Iraq says the overnight bombing of Baghdad has resulted in civilian casualties and that Iraqi troops continue to wage fierce battles against coalition forces throughout the country, disputing coalition advances at several places.

Iraq's information minister says Friday night's massive bombing of Baghdad resulted in the hospitalization of 207 civilians, whom he said were mostly women and children.

During a news conference Saturday morning in Baghdad, the information minister, Mohammed Said al-Sahhaf, acknowledged Baghdad had been hit with hundreds of missiles and bombs that destroyed several government buildings.

He said one of the buildings was a guest house for visiting diplomats and another was a former royal palace near the capital's international airport.

He also denied coalition claims that coalition forces control the southern port of Umm Qasr and the strategic Faw peninsula. He said fierce battles are continuing to be waged against coalition forces throughout Iraq.

Saturday, British military officials acknowledged that "pockets of resistance" still exist in some parts of Umm Qasr.

He also denied that Iraq's 51st Division has surrendered.

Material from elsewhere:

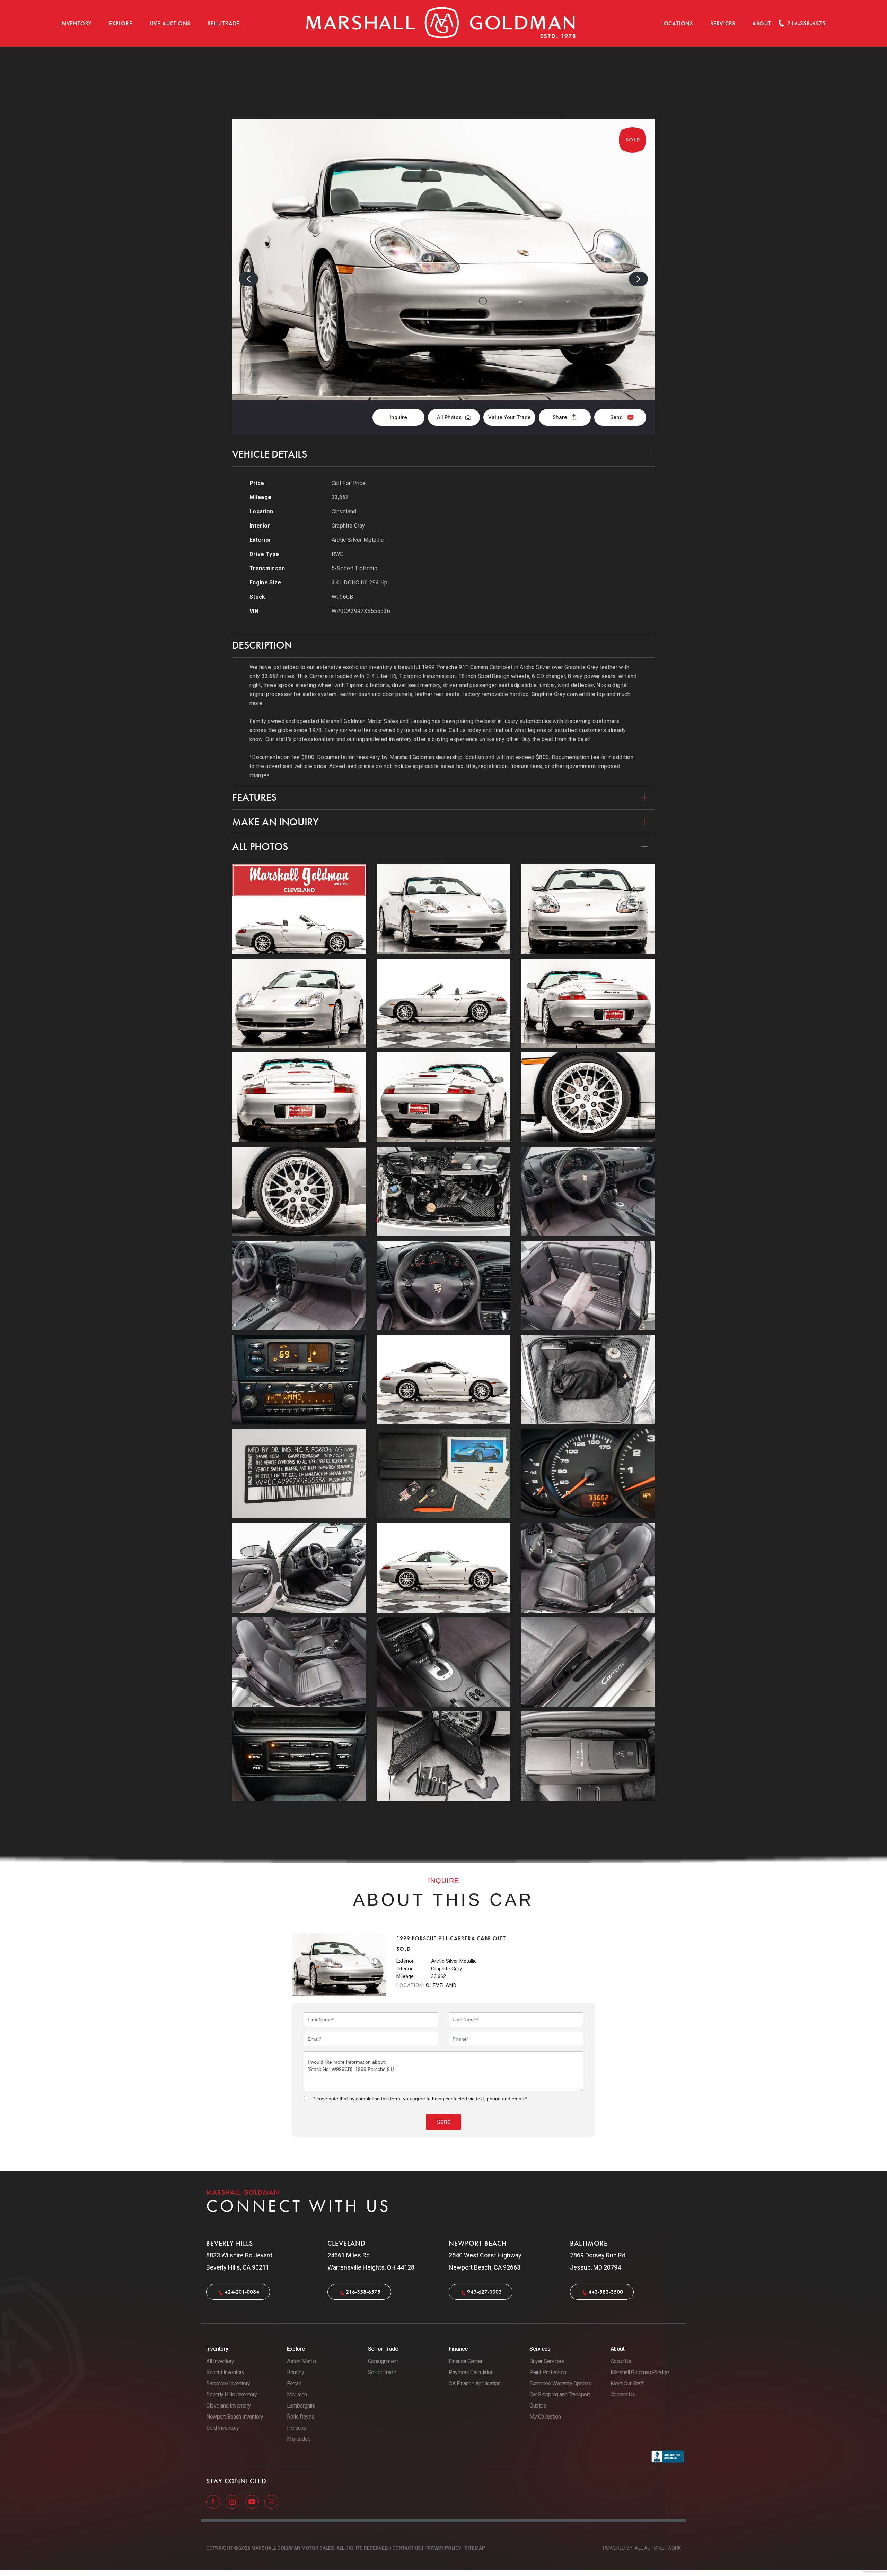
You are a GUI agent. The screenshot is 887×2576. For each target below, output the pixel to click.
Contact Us (623, 2394)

He said the division is still fighting and inflicting what he called the "ugliest losses" against coalition forces, again a claim that has not been confirmed.

Friday, U.S. defense officials said the commander and vice commander of the division had surrendered to marines in the first reported surrender by senior Iraqi military officers.

Mr. Sahhaf also charged that coalition forces had "kidnapped" civilians in and around the southern city of Basra and then claimed they were soldiers as part of a psychological campaign to make people believe coalition forces are winning.

On the streets of Baghdad Saturday, workers were clearing rubble away as smoke still billowed from burning buildings, including the main building of the Republican Palace compound, a symbol of Saddam Hussein's control on Iraq since 1979.

Workers were also clearing rubble from the building believed to be the headquarters of security services.

Traffic in Baghdad was reported to be lighter than normal, but reporters said it appeared many Iraqis were attempting to go about their business as normally as possible.